Happy Find… Do You Love My Hair?

This song is a tribute to the age old question: what do women look for in a man?

(And my answer to the opposite of that question: a pair of drum-playing twins.)

(Thanks Dave)

In My Brain While Sleeping… My Job As A David E. Kelley Show


The second job I ever had was at a medical center for a major hospital (my first job was at a toy store).  I worked there just over six years, and the staff saw me through two graduations and a move from Detroit to L.A.  In this dream, I had returned to the facility (which no longer exists in real-life).  It was in the same location but major remodeling updates had occurred, such as having wood floors throughout, an updated kitchen, and forest green walls with better than average art hanging on them.

I remember walking through as if it was filmed, and it felt like a David E. Kelley show (“Boston Legal,” “Ally McBeal,” the awesome “Chicago Hope,” “Picket Fences,” “L.A. Law,” home sex movies with wife Michelle Pfeiffer).

I was the generic perspective guy through whom the viewers relate.  I kept checking out the new looking digs, expecting a big homecoming, trying to run into people that might have remembered me.  I saw a few doctors and medical assistants I knew, but they were busy heading between rooms.  Otherwise, through the back hallways, I encountered new faces that were basically upgrades of people that came before.

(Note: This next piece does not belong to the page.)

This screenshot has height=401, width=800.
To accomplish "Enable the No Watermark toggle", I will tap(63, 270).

The show jumped into action once I reached the front desk where I worked as a customer service rep.  My uncles, Fred and Richard, were doctors for some reason, and Danny Glover (pictured below) was a special guest star.

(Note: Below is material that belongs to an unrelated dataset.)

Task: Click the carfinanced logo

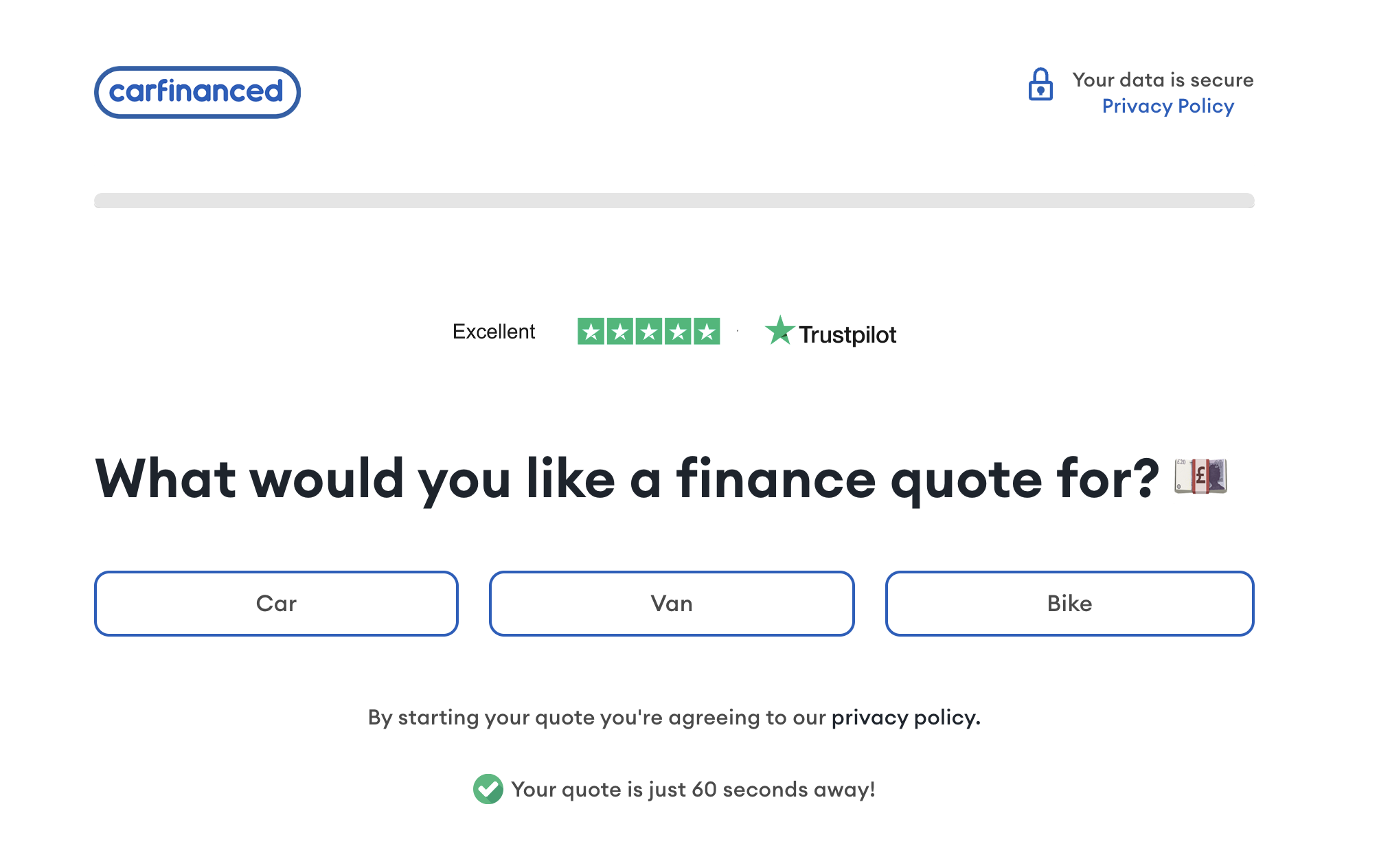Action: coord(197,92)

The scene went like this: Doctor Uncle Fred brought me the billing sheet for one of his patients.  The patient had a co-pay of $5 which my uncle knocked down to $3.  Doctor Uncle Richard stepped in to pay the remainder, to help the guy out.  I guess he was an old friend of the pair that had fallen on hard times.  The man also had his two moppet sons with him.

Danny Glover, a fellow CSR, took issue with it.  “I don’t care if it’s hard times or not!  You have to do what you must!  You stop buying the fancy things you don’t need.  You make bread instead of going out and buying it.  You fish instead of going on vacation!”  After the patient left, someone informed Danny that the man lived in a car with his sons.

Cut to: Fyvush Finkel (pictured above – a Kelley recurring player).  He’s an older doctor that’s just been told his wife of 50 years is leaving him when we meet him.  Also, she’s stolen all his belongings and money.  He clutches a forest green wall in disbelief.  The hallway he’s in seem to converge and narrow as he stumbles down it toward his office.

Cut to: me at the front desk trying to remember how to do things.  When I was there before, it was all on paper.  Now everything was digital.  A patient came in that had a specimen to deliver with a message.  As I looked for the old forms we took messages on, the patient revealed the specimen was anthrax.

Then I woke up.  The end.

INGREDIENTS: Late night Taco Bell run, for sure.